As ilustrações do livro da inglesa Maria Graham (1785-1842) vêm se juntar às do álbum de Marguerite Tollemache (1818-1896) e às do livro de Elizabeth Agassiz (1822-1907) para reforçar a presença de obras criadas por mulheres neste portal. Graham foi a primeira delas a chegar ao Brasil, em 1821, a bordo da fragata Doris, da marinha britânica, comandada por seu marido, o oficial inglês Thomas Graham (1781-1822), enviado para proteger os interesses comerciais dos ingleses na América do Sul.
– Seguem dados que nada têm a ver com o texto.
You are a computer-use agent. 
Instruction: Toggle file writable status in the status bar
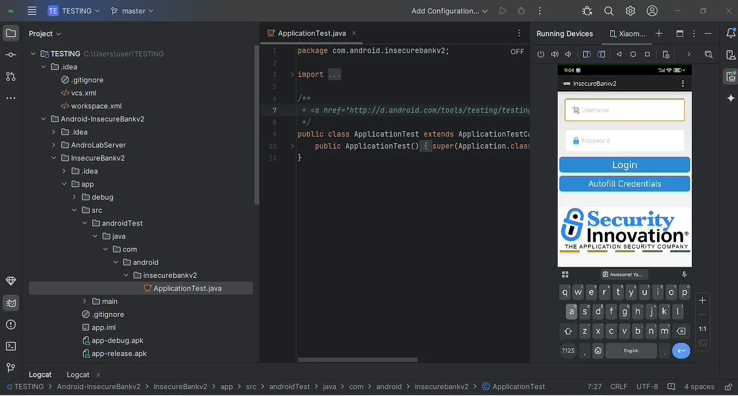[x=728, y=386]
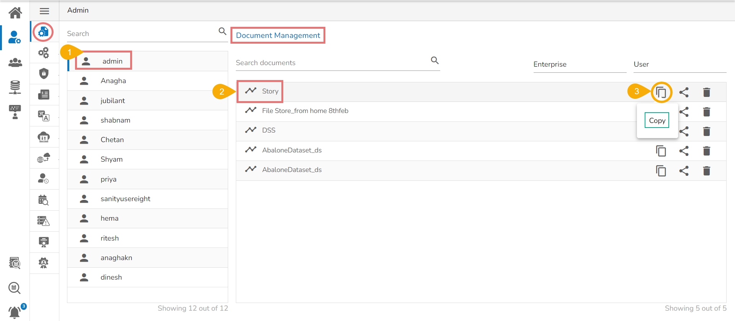Screen dimensions: 735x321
Task: Click the home icon in sidebar
Action: [15, 13]
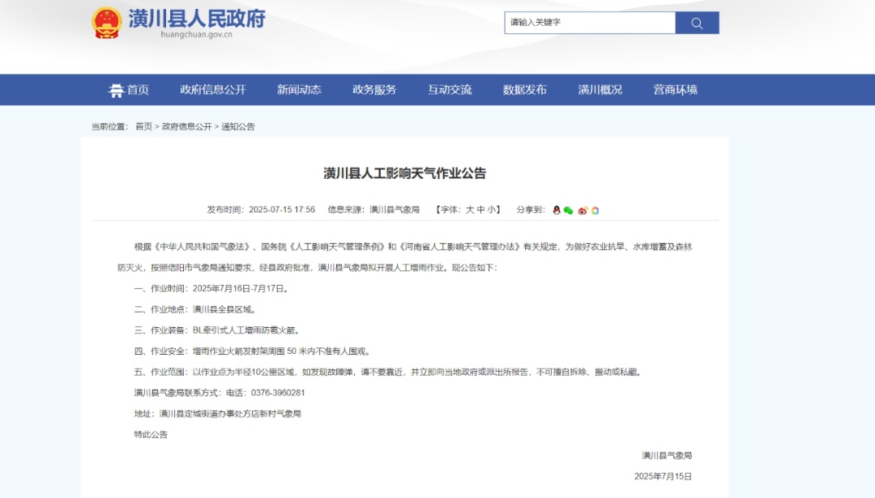Share the article to WeChat
The image size is (875, 498).
click(x=568, y=211)
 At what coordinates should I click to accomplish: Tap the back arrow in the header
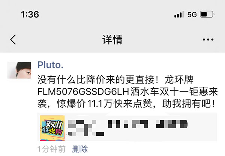click(13, 40)
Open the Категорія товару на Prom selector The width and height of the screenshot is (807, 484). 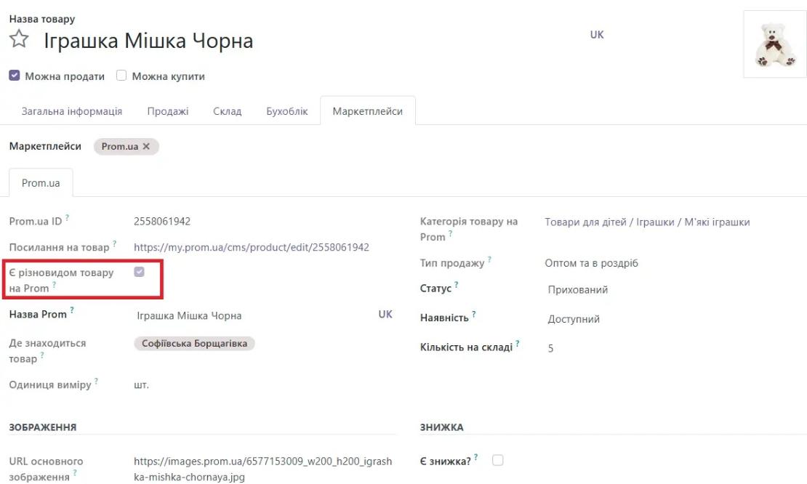click(x=647, y=221)
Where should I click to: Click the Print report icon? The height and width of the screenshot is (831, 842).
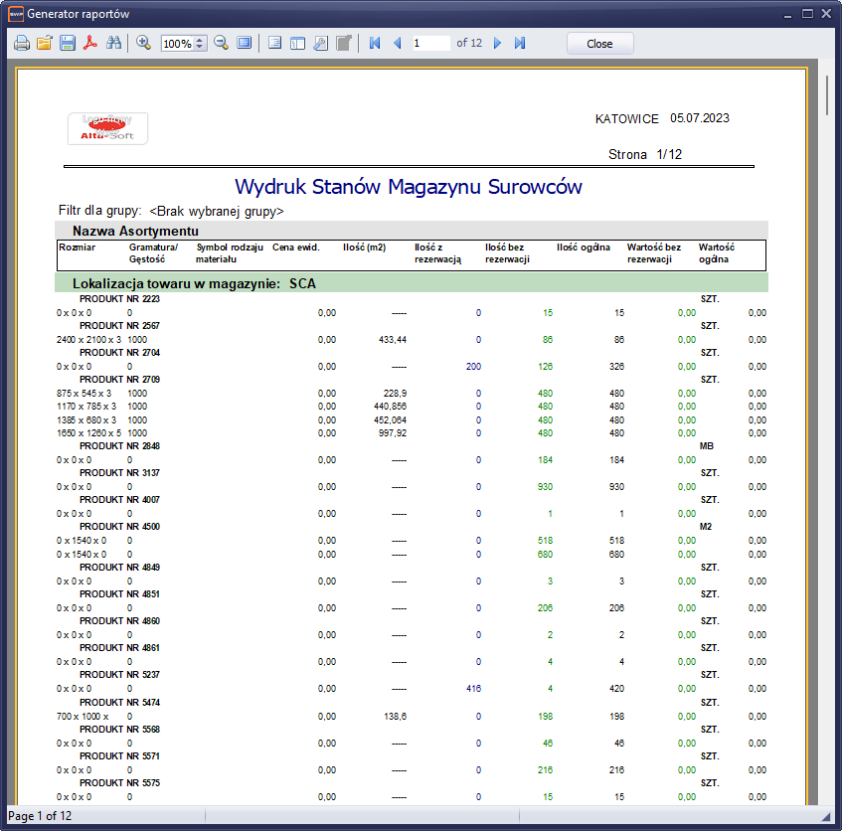[x=22, y=44]
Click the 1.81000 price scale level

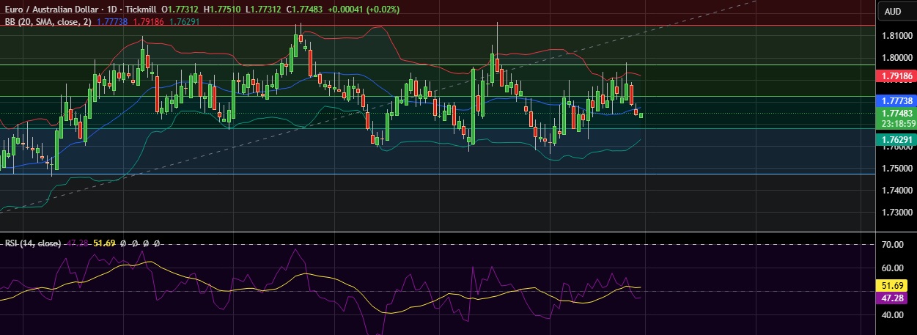click(897, 35)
Maria Dundas Graham era filha de George Dundas (1756-1814), um almirante da marinha britânica que estava sempre em viagens. Sua mãe tinha a saúde frágil e morreu pouco depois que Maria foi enviada, aos 7 anos, para um colégio interno em Abingdon, a oeste de Londres. Na escola, desenvolveu seu gosto pela leitura e teve aulas de história da arte, desenho, história natural, botânica, história e geografia, o que lhe conferiu uma formação bastante sólida para uma jovem de sua época. Depois, passou a viajar com o pai e fazer desenhos e anotações por onde passava. Os estudos de desenho e botânica podem ser observados na gravura abaixo, em que ela destacou a árvore que lhe chamou a atenção na Bahia.
Aos 23 anos, Maria foi com o pai para a Índia, onde conheceu Thomas e se casou, em 1809. O casal voltou à Inglaterra em 1811 e Maria publicou seu primeiro livro Journal of a Residence in India (1812). Em 1819, morou na Itália com o marido e publicou Three Months Passed in the Mountains East of Rome, during the Year 1819. Sempre interessada em arte, no ano seguinte escreveu um livro sobre o pintor francês Nicolas Poussin. Quando veio ao Brasil, ela já era uma escritora respeitada na Inglaterra.
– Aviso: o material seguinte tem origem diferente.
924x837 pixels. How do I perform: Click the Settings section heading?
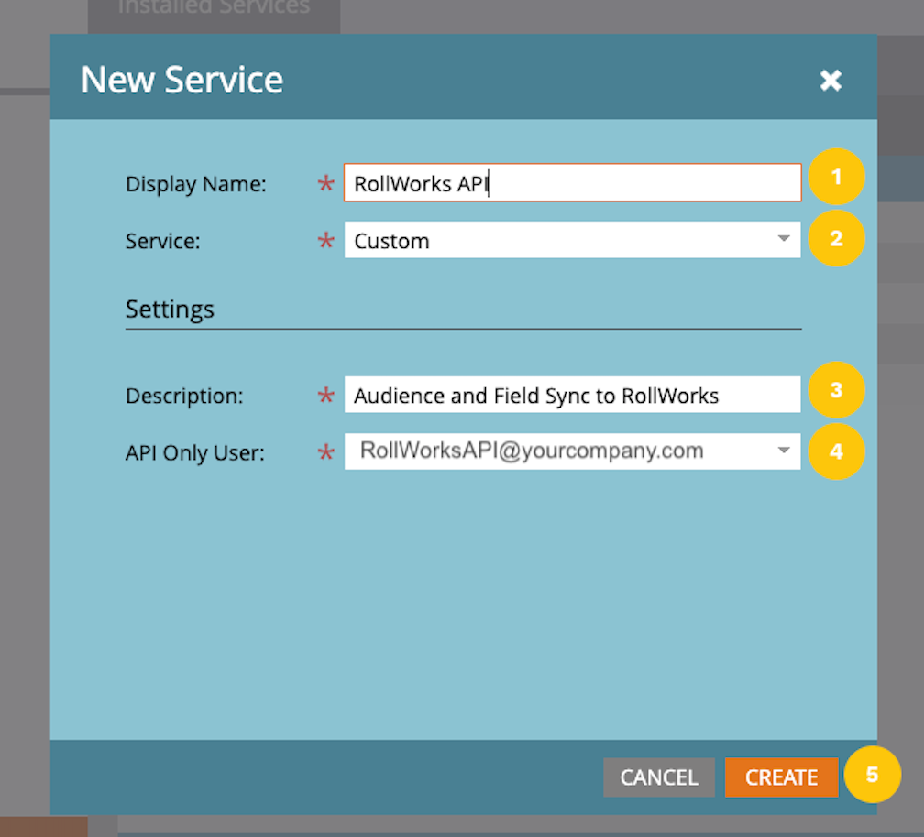click(x=170, y=310)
A fragata Doris aportou no Recife, onde Maria Graham teve seu primeiro contato com pessoas escravizadas. A experiência a deixou perturbada: "Não tínhamos dado cinquenta passos no Recife quando ficamos inteiramente perturbados com a primeira impressão de um mercado de escravos. Era a primeira vez que tanto os rapazes quanto eu estávamos num país de escravidão, e por mais que os sentimentos sejam penosos e fortes quando em nossa terra imaginamos a servidão, não são nada em comparação com a visão tremenda de um mercado de escravos. (...) O espetáculo nos fez voltar ao navio com o coração pesado e com a resolução 'não ruidosa, mas profunda' de que tudo o que pudéssemos fazer no sentido da abolição ou da atenuação da escravatura seria considerado pouco", escreveu em seu livro Diário de uma viagem ao Brasil e de uma estada nesse país: durante parte dos anos de 1821, 1822 e 1823 (São Paulo: Companhia Editora Nacional, 1956).
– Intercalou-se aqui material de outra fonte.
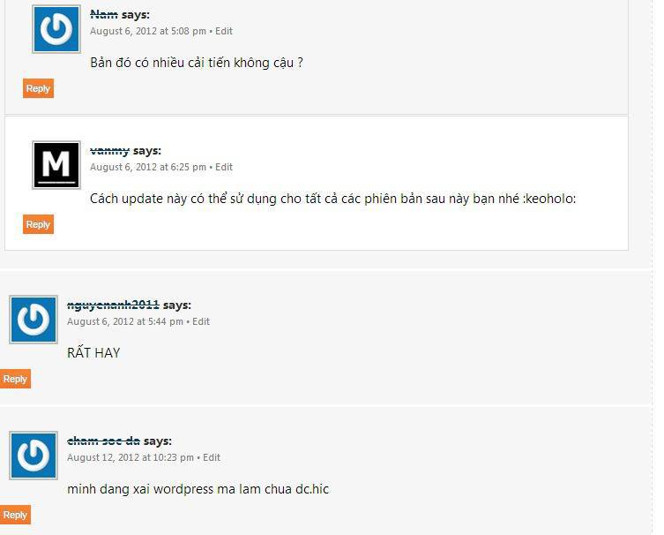Open permalink August 6, 2012 at 5:08 pm
The width and height of the screenshot is (664, 535).
148,31

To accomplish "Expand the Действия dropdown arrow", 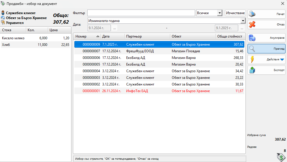I will point(282,60).
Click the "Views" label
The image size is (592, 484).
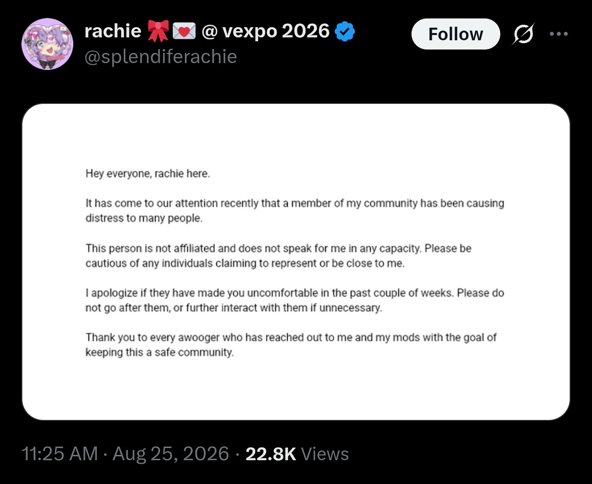(325, 454)
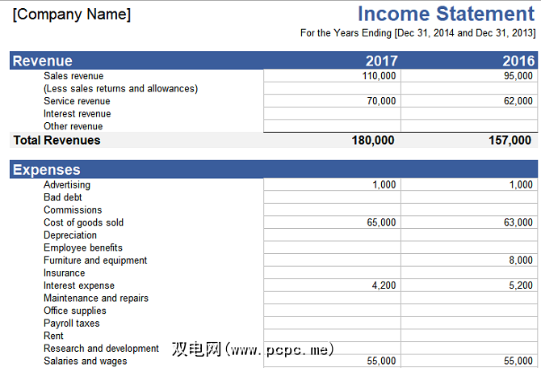
Task: Click the [Company Name] placeholder text
Action: (72, 15)
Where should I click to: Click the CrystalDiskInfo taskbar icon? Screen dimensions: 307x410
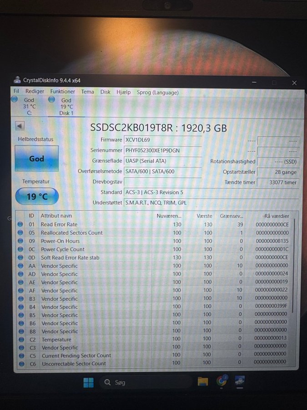pyautogui.click(x=240, y=382)
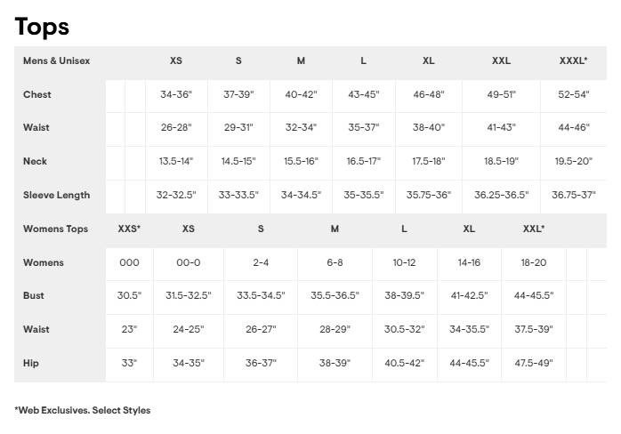621x434 pixels.
Task: Select the "Sleeve Length" row label
Action: tap(56, 195)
As ilustrações deste portal fazem parte da primeira edição do livro, publicado na Inglaterra em 1824, e que integra o acervo da Biblioteca Brasiliana Guita e José Mindlin. A gravura acima, que retrata o mercado, foi feita a partir de um desenho cedido por seu amigo, o pintor inglês Augustus Earle (1793-1838), para essa edição. As outras gravuras deste artigo são de autoria de Maria Graham.
A artista depois seguiu com o marido para a Bahia e para o Rio de Janeiro. Em seu relato de viagem, em que dedicou quase cem páginas a uma introdução sobre a história do Brasil até a época em que chegou ao país, é nítido seu esforço em entender os acontecimentos e as forças políticas que estavam em jogo na colonização. Depois acompanhou os eventos que levaram à independência do país. "Quando Graham chega ao Brasil em 1821, não é familiarizada com a cultura do país, apesar de estar a par de sua situação política para alcançar a independência. Nesses primeiros nove meses em terras brasileiras, a viajante testemunhou os conflitos em Pernambuco e na Bahia contra os portugueses, tendo inclusive acompanhado de perto o estado de sítio de Olinda por conta do levante independentista na província e relata detalhadamente os eventos que culminaram no Dia do Fico, em janeiro de 1822, bem como as suas consequências que abalaram as relações entre Brasil e Portugal", escreveu a pesquisadora Júlia Braga Neves em seu artigo Uma segunda estrangeira: memórias de Lady Callcott (Maria Graham) sobre Dom Pedro I (Florianópolis: Revista Ilha do Desterro 74 (2), Maio-Agosto 2021).
Depois de permanecer no Rio de Janeiro por alguns meses, a escritora acompanhou o marido até o Chile, no mesmo navio, onde ele acabou morrendo de febre em abril de 1822. Maria permaneceu no Chile por 11 meses e depois viria a publicar também em 1824 seu Journal of a residence in Chile. De volta ao Brasil, a viúva residiu no Rio de Janeiro de março a dezembro de 1823 e nesse período passou a frequentar a corte, onde estabeleceu uma forte amizade com a imperatriz Leopoldina (1797-1826), que duraria até a morte precoce da última. As duas se tornam confidentes e Graham voltou para a Inglaterra para supervisionar a edição e publicação de seus diários e também reunir livros e material didático para o novo cargo que iria ocupar no Brasil: o de preceptora da princesa Maria da Glória (1819-1853), que depois se tornaria rainha de Portugal.
A experiência na corte não rendeu bons frutos a Graham que em menos de um mês foi expulsa do palácio devido a intrigas feitas pelas damas portuguesas e criados do Paço. Ainda assim, ela continuou no Rio de Janeiro por mais um ano. Nesse período, dedicou-se a fazer ilustrações botânicas e a recolher plantas que enviou para o Kew Royal Botanic Gardens, de Londres.
Em setembro de 1825, Maria Graham deixou definitivamente o Brasil e voltou para Londres, onde conheceu seu segundo marido, o pintor Augustus Wall Callcott (1779-1844), com quem se casou em 1827 e continuou a viajar pelo mundo até morrer de tuberculose em 1842.